* _Task item_:
Carry over every entry exactly as it appears in the records.

BEGIN The data

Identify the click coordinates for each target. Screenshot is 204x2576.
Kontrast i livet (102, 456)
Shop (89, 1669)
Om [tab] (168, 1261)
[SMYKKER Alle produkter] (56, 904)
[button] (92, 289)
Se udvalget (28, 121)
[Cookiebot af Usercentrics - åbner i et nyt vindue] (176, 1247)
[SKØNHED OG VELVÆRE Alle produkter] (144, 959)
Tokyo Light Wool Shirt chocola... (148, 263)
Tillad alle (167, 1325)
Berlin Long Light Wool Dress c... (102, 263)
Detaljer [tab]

END The data

* _Finished task_:
Identify the click coordinates for each target. Screenshot is 204x2576.
Kontrast i livet (102, 456)
Shop (89, 1669)
Om [tab] (168, 1261)
[SMYKKER Alle produkter] (56, 904)
[button] (92, 289)
Se udvalget (28, 121)
[Cookiebot af Usercentrics - åbner i et nyt vindue] (176, 1247)
[SKØNHED OG VELVÆRE Alle produkter] (144, 959)
Tokyo Light Wool Shirt chocola... (148, 263)
Tillad alle (167, 1325)
Berlin Long Light Wool Dress c... (102, 263)
Detaljer [tab]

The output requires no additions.